Aug 24 2020 My Summer Internship 2020 [4|4]

Introduction

This is the fourth and last part of my series about the work I do on this years internship. If you haven't already, you can read the third part here.

Implementing TFLite quantized Network in C

Because I don't know how to read the TFLite format (network structure, variables, etc.) I opted for a small Python program to export everything I need in a C struct.

The only problem: Printing the layers of the TFLite model in Tensorflow is sorted alphabetically by name. So my program is nothing more than a hack, to ensure correct order of the layers.

To make sure that all weights were exported correctly by that program, I decided to write the network inference with floats.

I included the network.h file in my C Code and dequantized all weights and biases according to the available quantization parameters.

Calculating the dot-product of the input and the weights for every layer, adding the bias and performing the activation function (ReLu) gives me the correct result.

Going one step further I tried to calculate the inference with the quantized values. There I had to keep the conversions because of the different quantization parameters in mind (scale, zero point).

I got pretty good results (after fixing the saturation range from [-128; 127] to [-127; 127]), but somehow the error is a bit bigger than that of the TFLite implementation. And I have a 32 bit * 16 bit multiplication per neuron, which is also not that great.

Nevertheless I decided to go on with the HLS as I can fix these errors later on (if there is time left).

HLS - High Level Synthesis

HLS in Vivado basically takes a C/C++ program and converts it to a HDL like Verilog or VHDL. But of course there are certain constraints in order to successfully convert a regular C/C++ program.

When compiling a program via gcc in Vivado HLS I got the following error:

In file included from ../../../network\_tb.cpp:1:0:
/usr/include/stdio.h:27:36: fatal error: bits/libc-header-start.h: Datei oder Verzeichnis nicht gefunden
#include \<bits/libc-header-start.h\>

Which was fixed by installing:

sudo apt install gcc-multilib g++-multilib

But after that I was greeted by the next error:

/path/to/Vivado/2019.2/tps/lnx64/binutils-2.26/bin/ld: cannot find crt1.o: No such file or directory
/path/to/Vivado/2019.2/tps/lnx64/binutils-2.26/bin/ld: cannot find crti.o: No such file or directory
/path/to/Vivado/2019.2/tps/lnx64/binutils-2.26/bin/ld: cannot find -lpthread
/path/to/Vivado/2019.2/tps/lnx64/binutils-2.26/bin/ld: cannot find -lm
collect2: error: ld returned 1 exit status
make: \*\*\* [Makefile.rules:402: csim.exe] Error 1

Apparently this happens because the Linker looks for libraries via LIBRARY_PATH and not LD_LIBRARY_PATH. AR# 69355

To fix this set the environment variable:

export LIBRARY\_PATH=/usr/lib/x86\_64-linux-gnu

But for me, in order to get it to work, I had to call the executable over the terminal:

export LIBRARY\_PATH=/usr/lib/x86_64-linux-gnu
/path/to/Vivado/2019.2/bin/vivado_hls

After adjusting my C program to run with Vivado HLS and convert it to a HDL I got the following report:

Report 1

The max cycles are a bit too high for my taste, let's do something about that.
#####
• _TASK DIRECTIONS_: Using the internship post, say whether each statement is true: 1. The author used a small Python program to export the network into a C struct. 2. The linker failed because it searched for libraries through LD_LIBRARY_PATH. 3. The quantized inference produced a smaller error than the TFLite implementation. Answer yes or no for each, quoting the deciding words of the post. The items after the internship post have nothing to do with it.

Pointing records for text and elements
#####
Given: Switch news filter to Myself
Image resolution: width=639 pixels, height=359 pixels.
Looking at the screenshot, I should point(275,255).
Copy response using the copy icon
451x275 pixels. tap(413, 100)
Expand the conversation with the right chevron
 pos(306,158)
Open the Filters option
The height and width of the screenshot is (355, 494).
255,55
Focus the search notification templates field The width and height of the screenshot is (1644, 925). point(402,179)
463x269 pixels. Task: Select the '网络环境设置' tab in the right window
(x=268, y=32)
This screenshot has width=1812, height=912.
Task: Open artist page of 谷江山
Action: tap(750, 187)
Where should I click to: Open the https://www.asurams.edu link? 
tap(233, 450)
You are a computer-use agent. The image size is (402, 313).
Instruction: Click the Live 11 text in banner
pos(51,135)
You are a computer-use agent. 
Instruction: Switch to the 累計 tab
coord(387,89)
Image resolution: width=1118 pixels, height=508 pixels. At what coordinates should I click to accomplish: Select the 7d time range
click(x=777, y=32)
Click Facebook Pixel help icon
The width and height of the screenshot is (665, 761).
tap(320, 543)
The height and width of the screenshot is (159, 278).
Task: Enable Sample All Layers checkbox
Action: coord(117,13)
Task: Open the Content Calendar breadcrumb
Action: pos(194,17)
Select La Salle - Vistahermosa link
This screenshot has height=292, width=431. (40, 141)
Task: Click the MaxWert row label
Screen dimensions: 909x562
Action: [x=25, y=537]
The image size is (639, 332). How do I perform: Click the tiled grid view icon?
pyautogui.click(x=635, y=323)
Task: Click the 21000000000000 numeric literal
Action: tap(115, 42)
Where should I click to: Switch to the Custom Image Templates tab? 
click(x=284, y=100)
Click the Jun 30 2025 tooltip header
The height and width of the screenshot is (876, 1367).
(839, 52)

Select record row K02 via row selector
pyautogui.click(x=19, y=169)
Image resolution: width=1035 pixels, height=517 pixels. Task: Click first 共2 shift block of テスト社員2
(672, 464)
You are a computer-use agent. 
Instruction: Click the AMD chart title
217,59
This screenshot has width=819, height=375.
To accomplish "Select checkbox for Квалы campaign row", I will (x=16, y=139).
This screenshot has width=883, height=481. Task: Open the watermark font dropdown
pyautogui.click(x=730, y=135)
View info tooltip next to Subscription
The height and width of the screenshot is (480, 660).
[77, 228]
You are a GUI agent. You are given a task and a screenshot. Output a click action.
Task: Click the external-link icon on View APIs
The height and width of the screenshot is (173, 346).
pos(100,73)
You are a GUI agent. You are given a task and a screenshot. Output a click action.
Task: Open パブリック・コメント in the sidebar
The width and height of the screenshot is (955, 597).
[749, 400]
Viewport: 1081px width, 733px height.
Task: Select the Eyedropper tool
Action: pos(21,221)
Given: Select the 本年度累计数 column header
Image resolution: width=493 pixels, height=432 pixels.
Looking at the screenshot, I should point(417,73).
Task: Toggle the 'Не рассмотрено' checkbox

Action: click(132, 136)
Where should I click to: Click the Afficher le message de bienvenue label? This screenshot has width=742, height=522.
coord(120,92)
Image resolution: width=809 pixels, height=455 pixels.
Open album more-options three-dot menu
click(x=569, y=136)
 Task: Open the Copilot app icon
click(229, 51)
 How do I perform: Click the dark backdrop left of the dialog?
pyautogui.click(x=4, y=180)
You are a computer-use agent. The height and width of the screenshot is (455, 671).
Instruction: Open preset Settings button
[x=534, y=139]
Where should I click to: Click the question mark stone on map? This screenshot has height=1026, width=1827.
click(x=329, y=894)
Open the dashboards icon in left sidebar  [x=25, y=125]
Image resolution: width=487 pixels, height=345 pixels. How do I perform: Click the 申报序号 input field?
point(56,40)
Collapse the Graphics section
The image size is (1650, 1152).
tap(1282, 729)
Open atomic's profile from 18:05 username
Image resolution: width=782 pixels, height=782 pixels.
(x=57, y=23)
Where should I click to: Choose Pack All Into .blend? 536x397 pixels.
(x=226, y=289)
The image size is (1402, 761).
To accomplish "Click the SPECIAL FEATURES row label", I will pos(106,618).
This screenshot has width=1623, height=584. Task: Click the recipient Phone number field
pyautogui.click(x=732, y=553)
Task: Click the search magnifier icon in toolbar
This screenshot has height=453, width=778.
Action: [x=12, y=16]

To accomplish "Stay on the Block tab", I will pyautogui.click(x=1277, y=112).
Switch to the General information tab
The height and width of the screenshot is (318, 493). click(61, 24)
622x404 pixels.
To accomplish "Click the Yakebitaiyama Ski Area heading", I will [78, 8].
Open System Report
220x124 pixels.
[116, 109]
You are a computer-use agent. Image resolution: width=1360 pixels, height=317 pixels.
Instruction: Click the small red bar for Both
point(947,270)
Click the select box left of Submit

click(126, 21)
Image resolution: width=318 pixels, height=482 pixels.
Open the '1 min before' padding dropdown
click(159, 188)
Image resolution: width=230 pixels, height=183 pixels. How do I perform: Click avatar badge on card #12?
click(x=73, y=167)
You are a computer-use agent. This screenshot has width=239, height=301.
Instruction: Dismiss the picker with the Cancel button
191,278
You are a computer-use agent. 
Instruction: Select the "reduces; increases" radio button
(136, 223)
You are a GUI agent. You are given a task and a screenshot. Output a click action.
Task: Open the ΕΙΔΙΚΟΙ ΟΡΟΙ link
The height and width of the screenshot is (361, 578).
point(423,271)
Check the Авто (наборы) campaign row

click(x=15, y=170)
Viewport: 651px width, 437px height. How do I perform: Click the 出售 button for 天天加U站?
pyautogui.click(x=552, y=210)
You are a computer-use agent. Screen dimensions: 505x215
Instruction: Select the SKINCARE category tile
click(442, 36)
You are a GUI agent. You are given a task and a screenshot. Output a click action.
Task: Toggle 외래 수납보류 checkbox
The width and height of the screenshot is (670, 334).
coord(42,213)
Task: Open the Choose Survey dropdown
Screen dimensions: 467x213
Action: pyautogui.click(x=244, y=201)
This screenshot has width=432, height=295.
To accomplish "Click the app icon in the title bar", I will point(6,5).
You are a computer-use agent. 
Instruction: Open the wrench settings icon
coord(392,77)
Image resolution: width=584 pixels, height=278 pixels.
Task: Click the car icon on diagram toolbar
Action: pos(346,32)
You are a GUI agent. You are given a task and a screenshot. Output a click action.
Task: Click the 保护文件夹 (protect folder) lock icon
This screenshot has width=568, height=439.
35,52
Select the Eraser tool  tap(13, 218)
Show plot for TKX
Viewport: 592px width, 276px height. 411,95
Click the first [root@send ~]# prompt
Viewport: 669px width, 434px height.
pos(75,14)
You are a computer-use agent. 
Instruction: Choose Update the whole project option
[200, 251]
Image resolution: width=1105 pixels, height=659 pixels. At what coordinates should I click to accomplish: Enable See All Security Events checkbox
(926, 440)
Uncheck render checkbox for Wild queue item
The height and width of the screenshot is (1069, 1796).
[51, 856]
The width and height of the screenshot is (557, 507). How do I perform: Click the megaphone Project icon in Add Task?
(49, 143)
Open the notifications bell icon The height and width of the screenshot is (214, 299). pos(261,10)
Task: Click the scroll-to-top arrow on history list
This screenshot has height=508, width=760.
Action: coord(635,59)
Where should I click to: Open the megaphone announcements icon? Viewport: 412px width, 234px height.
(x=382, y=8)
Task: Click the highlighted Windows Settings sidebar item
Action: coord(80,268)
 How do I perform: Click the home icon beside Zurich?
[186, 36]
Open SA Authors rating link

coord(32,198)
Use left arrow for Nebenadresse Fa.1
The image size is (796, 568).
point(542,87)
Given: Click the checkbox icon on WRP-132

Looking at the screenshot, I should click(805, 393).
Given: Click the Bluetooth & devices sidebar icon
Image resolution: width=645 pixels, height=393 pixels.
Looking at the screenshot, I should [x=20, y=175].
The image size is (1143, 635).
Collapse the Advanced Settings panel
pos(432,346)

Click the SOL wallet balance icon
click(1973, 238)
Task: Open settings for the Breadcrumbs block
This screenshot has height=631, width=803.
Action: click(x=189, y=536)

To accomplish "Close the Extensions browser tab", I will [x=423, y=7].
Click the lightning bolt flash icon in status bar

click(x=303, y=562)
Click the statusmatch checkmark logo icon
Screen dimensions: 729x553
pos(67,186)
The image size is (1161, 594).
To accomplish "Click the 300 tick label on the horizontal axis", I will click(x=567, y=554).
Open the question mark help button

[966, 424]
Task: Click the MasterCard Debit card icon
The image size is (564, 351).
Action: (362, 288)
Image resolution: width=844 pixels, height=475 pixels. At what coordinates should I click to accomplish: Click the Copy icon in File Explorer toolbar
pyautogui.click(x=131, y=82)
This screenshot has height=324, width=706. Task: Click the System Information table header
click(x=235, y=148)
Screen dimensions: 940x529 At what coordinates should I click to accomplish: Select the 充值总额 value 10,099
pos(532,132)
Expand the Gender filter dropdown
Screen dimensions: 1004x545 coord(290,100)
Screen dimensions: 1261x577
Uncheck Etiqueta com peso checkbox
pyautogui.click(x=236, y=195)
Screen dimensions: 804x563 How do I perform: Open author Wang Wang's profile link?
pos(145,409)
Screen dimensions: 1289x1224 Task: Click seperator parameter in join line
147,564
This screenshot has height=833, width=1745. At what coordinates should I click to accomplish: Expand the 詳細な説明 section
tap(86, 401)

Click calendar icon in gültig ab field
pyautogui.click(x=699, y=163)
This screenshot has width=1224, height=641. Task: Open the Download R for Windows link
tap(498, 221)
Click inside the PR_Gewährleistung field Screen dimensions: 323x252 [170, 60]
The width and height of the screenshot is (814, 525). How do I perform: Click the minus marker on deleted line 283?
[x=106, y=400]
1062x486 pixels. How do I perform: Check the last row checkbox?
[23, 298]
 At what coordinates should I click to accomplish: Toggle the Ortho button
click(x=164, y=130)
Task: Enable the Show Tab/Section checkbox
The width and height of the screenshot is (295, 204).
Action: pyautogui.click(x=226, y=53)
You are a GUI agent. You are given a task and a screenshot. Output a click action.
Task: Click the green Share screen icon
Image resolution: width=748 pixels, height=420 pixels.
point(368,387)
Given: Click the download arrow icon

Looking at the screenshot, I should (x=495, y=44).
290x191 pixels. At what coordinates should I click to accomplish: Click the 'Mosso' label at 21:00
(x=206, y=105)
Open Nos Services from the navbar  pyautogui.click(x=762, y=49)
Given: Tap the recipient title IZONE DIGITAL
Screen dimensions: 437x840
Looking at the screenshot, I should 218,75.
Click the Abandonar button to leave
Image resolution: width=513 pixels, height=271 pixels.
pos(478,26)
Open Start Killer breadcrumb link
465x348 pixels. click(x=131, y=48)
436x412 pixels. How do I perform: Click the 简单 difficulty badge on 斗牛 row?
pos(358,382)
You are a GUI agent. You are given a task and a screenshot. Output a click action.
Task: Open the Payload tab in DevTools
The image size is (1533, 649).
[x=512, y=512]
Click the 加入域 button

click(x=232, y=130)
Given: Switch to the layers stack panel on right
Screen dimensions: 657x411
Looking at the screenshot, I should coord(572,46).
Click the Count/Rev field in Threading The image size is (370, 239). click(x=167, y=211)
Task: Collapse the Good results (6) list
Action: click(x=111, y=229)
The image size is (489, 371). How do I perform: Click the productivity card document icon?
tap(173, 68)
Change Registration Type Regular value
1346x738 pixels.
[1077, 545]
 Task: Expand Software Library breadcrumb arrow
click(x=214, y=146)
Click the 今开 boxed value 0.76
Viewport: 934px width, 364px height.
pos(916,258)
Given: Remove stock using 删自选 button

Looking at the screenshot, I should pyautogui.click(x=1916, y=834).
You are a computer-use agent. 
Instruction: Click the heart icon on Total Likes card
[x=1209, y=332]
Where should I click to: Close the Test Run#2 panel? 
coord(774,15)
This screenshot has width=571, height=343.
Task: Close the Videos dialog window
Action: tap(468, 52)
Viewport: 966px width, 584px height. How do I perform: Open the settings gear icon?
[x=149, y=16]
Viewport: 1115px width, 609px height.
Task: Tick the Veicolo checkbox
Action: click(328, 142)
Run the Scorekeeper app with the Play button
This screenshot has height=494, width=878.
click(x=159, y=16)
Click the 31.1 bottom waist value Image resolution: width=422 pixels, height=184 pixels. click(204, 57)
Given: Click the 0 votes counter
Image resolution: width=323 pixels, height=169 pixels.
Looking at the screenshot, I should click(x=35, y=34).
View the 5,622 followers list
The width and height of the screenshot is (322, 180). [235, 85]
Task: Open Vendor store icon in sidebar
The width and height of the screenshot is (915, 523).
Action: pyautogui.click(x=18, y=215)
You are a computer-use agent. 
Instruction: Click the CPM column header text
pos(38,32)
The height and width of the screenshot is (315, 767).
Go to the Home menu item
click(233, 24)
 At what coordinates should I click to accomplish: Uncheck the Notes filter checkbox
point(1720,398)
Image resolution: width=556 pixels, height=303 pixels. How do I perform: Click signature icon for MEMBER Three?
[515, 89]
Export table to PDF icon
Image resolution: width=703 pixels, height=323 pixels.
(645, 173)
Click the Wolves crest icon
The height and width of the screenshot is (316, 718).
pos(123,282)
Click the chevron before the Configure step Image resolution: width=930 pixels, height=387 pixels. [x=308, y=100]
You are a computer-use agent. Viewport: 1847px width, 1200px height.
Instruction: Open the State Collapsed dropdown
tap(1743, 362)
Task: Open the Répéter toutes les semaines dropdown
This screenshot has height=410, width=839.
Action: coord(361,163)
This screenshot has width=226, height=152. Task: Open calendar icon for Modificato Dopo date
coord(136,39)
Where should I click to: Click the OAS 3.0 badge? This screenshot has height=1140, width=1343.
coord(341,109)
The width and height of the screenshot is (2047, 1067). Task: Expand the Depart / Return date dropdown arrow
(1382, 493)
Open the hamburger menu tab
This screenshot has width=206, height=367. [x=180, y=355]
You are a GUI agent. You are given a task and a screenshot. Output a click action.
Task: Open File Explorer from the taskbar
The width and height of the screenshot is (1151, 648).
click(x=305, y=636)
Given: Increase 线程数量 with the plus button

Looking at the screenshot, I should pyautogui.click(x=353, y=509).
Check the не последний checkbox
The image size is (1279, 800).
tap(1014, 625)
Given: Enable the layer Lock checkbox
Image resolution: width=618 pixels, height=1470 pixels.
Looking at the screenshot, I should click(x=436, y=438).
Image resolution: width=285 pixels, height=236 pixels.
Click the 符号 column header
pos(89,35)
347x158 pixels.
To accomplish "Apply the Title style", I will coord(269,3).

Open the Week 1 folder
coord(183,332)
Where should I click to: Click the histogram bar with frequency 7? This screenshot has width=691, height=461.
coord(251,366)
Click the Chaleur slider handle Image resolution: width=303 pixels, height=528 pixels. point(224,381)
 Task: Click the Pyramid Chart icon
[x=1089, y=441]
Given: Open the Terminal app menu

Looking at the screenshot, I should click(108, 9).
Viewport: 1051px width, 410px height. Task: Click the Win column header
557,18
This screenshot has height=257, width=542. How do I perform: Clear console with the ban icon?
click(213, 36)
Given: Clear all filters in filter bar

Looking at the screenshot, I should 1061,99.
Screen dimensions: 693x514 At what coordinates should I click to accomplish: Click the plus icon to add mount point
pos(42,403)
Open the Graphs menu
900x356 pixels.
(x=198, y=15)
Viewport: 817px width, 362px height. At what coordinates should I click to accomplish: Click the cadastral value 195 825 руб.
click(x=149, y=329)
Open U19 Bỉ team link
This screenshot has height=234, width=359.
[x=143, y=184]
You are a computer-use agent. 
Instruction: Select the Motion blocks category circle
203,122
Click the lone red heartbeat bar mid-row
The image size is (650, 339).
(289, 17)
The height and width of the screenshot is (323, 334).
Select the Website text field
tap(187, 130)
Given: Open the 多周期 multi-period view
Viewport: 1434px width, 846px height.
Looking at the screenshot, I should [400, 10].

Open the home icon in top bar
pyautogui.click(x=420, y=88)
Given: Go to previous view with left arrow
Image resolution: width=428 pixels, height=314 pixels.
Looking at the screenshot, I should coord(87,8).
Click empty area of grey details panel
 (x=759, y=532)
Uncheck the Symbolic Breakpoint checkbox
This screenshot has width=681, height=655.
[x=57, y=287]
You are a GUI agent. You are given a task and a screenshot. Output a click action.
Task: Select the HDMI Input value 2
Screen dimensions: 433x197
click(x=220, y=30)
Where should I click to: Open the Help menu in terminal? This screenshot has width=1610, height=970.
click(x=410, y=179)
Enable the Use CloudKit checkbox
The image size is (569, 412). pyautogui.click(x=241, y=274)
#####
• _CORRECT RESPONSE_:
1. Yes: "I opted for a small Python program to export everything I need in a C struct."
2. No: "the Linker looks for libraries via LIBRARY_PATH and not LD_LIBRARY_PATH."
3. No: "somehow the error is a bit bigger than that of the TFLite implementation."